Statistical consulting practicum & collaboration with VU Department of Health Policy

1 Summary of Project Requests

Study Lead(s): Carlos Grijalva, H. Keipp Talbot, Yuwei Zhu

Database: Respiratory Virus Transmission Network (RVTN)

Biostatisticians: Julia Whitman, Dandan Liu (supervisor)

2 Study Goals

The purpose of this statistical consulting practicum was to work with the Vanderbilt Health Policy Department to develop statistical analysis plans (SAPs) and conduct initial analyses for key research questions using the Respiratory Virus Transmission Network (RVTN) data. I will highlight certain elements of my analysis for two of these questions in my presentation.

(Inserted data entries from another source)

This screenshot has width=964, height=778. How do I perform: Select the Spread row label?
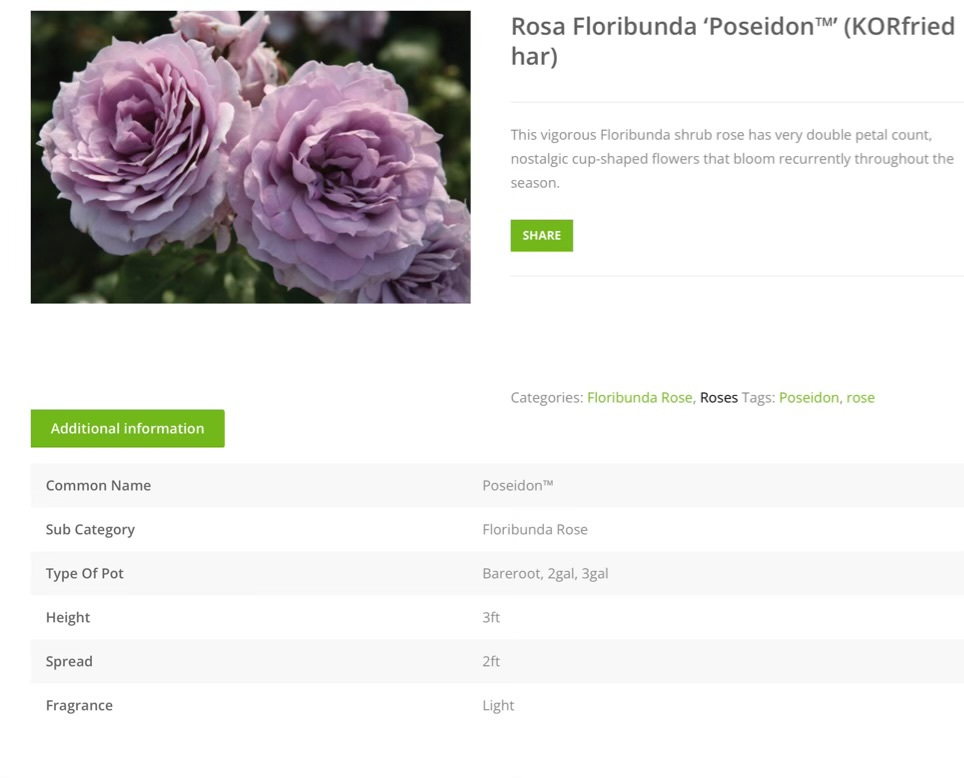69,661
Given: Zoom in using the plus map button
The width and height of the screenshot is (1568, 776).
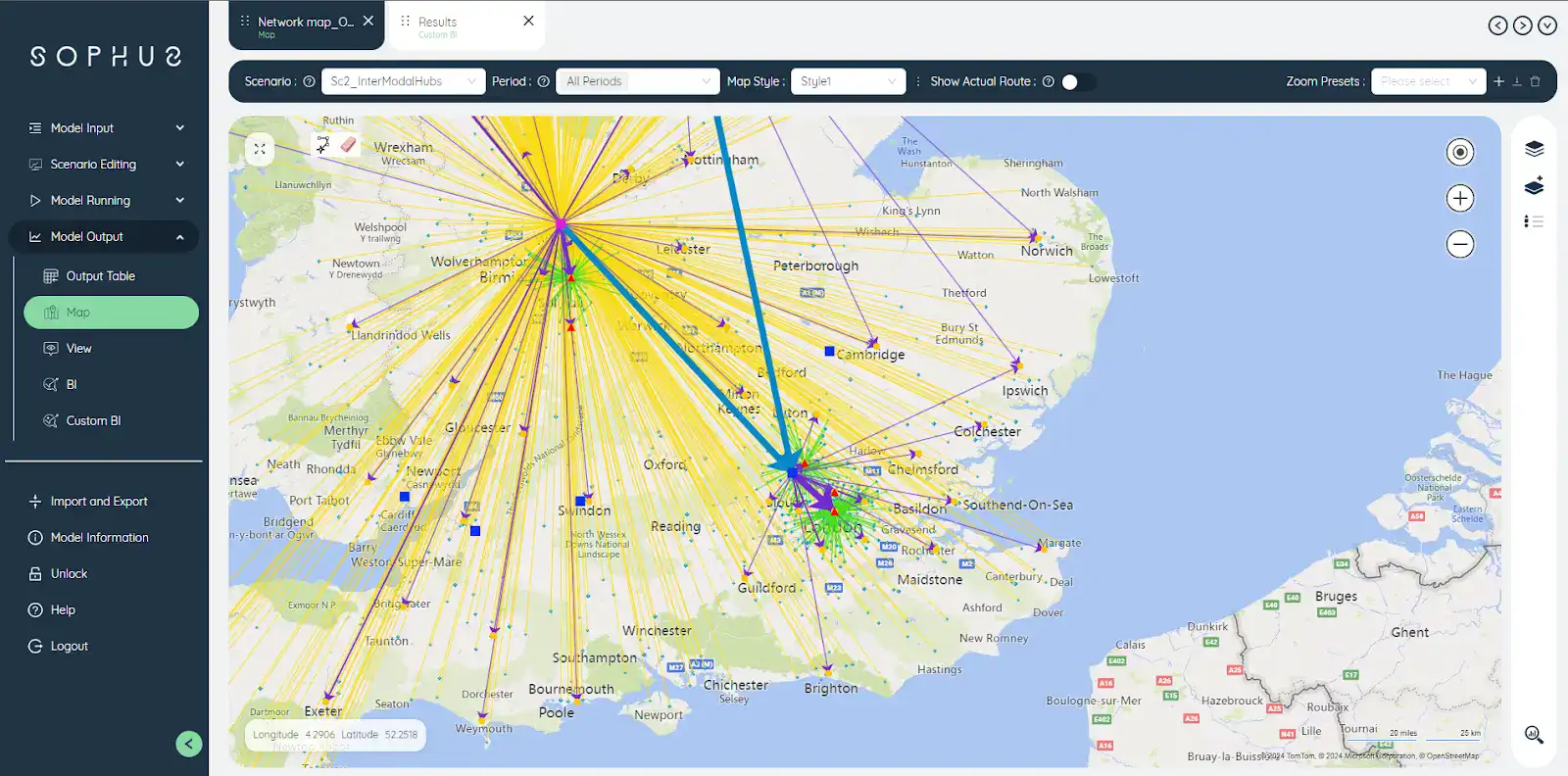Looking at the screenshot, I should click(x=1460, y=199).
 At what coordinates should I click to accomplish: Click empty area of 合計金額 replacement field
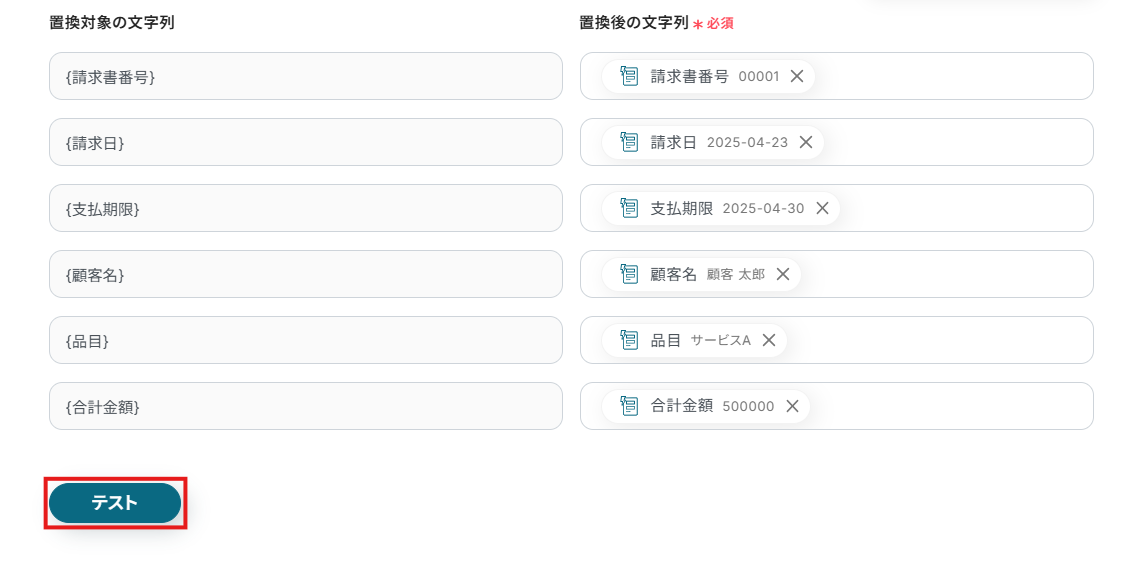[x=949, y=406]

Project 1: Identify factors associated with COVID-19 symptom severity

Project 2: Characterize association between index case vaccination status on time to recovery from COVID-19

2.1 Summary of Findings

  • Apparent effect of female sex and Hispanic ethnicity on lower symptom severity during the study

  • Immunocompromised individuals were more likely to experience severe symptoms

  • Participants who were asymptomatic at baseline recovered at higher rates than those with acute respiratory infections at baseline.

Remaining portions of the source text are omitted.